Von Udo Schmidt, ARD-Hörfunkstudio Südostasien, zurzeit in Myanmar
Unermüdlich ist Aung San Suu Kyi - die Lady, wie sie in Myanmar, dem früheren Birma genannt wird - unterwegs. Wo sie auch ist, drängen sich Menschenmengen am Straßenrand. Wenn es jemanden gibt, der die Zukunft des Landes verkörpert, dann ist es die 66-Jährige.
Am 1. April finden die Nachwahlen statt und auch wenn "nur" 48 Sitze im Parlament zu vergeben sind: Für die Oppositionsführerin und ihre Nationale Liga für Demokratie ist es der erste Test seit mehr als 20 Jahren. Dass er erfolgreich verlaufen wird, bezweifelt in Myanmar niemand.
Aung San Suu Kyi legt Hunderte Kilometer zurück. Sie ist selber in den vergangenen 20 Jahren kaum aus Rangun herausgekommen, da sie die meiste Zeit unter Hausarrest stand. In Myaing, rund 250 Kilometer von Rangun entfernt, besucht sie ein Aids-Projekt und spricht zu einer fast unüberschaubaren Menge: "Es ist wichtig, mit möglichst vielen Menschen zu sprechen, um alle zu verstehen. Ich brauche die Hilfe aller, um dies zu schaffen."
Nicht immer kann sie mit allen sprechen. Ihren Auftritt in Mandalay muss sie absagen, die Behörden wollen ihr das große Fußballstadion trotz ursprünglicher Zusage doch nicht zur Verfügung stellen. Sie ist eben eine zu ernst zu nehmende Gegnerin. Hinter Aung San Suu Kyi vereint sich die gesamte Opposition Myanmars, etwa die Studentenführer von 1988, die gerade erst aus dem Gefängnis entlassen wurden. Einer von ihnen ist Ko Ko Gyi: "Die Nachwahlen sind Chance und Herausforderung zugleich. Es ist auch eine Herzensentscheidung, teilzunehmen, und wir unterstützen Aung San Suu Kyi."
Und auch Zeya Thu, stellvertretender Chefredakteur der unabhängigen Wochenzeitung "The Voice" ist sich sicher, dass die Opposition für lange Zeit geeint bleiben wird und dass es an der Spitze nur Aung San Suu Kyi geben kann: "Meiner Meinung nach wird sie mit einem Erdrutschsieg diese Nachwahlen gewinnen."
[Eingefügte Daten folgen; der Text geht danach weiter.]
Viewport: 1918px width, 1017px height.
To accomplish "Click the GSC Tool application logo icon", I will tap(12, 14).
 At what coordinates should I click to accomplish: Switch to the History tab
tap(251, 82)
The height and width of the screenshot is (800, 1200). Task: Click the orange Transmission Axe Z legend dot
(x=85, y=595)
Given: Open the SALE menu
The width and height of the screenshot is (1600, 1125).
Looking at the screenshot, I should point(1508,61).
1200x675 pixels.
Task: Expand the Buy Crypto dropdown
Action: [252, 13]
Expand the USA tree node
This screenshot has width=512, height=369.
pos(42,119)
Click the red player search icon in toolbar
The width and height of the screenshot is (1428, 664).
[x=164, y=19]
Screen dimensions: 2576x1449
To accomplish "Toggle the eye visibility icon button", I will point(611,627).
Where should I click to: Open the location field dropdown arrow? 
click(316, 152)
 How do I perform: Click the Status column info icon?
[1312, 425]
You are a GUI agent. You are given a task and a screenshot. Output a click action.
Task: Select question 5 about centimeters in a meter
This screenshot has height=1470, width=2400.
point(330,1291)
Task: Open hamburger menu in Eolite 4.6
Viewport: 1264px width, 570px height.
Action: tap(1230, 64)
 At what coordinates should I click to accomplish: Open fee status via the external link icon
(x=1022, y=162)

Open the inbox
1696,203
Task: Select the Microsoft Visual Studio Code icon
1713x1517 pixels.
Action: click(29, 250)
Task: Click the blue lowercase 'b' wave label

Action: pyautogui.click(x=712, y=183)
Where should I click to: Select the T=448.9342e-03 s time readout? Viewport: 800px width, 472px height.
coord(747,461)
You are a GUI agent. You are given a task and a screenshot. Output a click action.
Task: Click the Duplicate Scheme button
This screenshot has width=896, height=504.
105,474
Den Wandel zur Demokratie verspricht Aung San Suu Kyi immer wieder - und dass sie die von den Militärs geschriebene Verfassung von 2008 ändern will. Wie kann die Politik der Nationalen Liga für Demokratie (NLD), der Partei der Friedensnobelpreisträgerin aussehen, wenn die Parlamentssitze gewonnen sind und die Bühne Parlament erklommen ist? U Thein Oo ist der Patron der NLD, der Strippenzieher hinter Aung San Suu Kyi. Das Parlament werde nur ein Feld sein, sagt er: "Aung San Suu Kyi spricht zwar mit Präsident Thein Sein, sie weiß aber nicht, ob sie mit der Regierung zusammenarbeiten kann. Ihre Rolle wird die einer Oppositionsführen sein, notfalls auch wieder außerhalb des Parlaments."
Der über 80-Jährige sitzt in einem kleinen Büro im ersten Stock des schmalen Parteigebäudes der Nationalen Liga in Rangun. Hier wird auch über die Zukunft Myanmars entschieden, und hier, in diesem kleinen Büro mit den fast blinden Scheiben fehlt es fast noch an allem. Das Hauptquartier der führenden Oppositionspartei Myanmars ist ein Symbol für den langen Weg, den das Land zurückzulegen hat.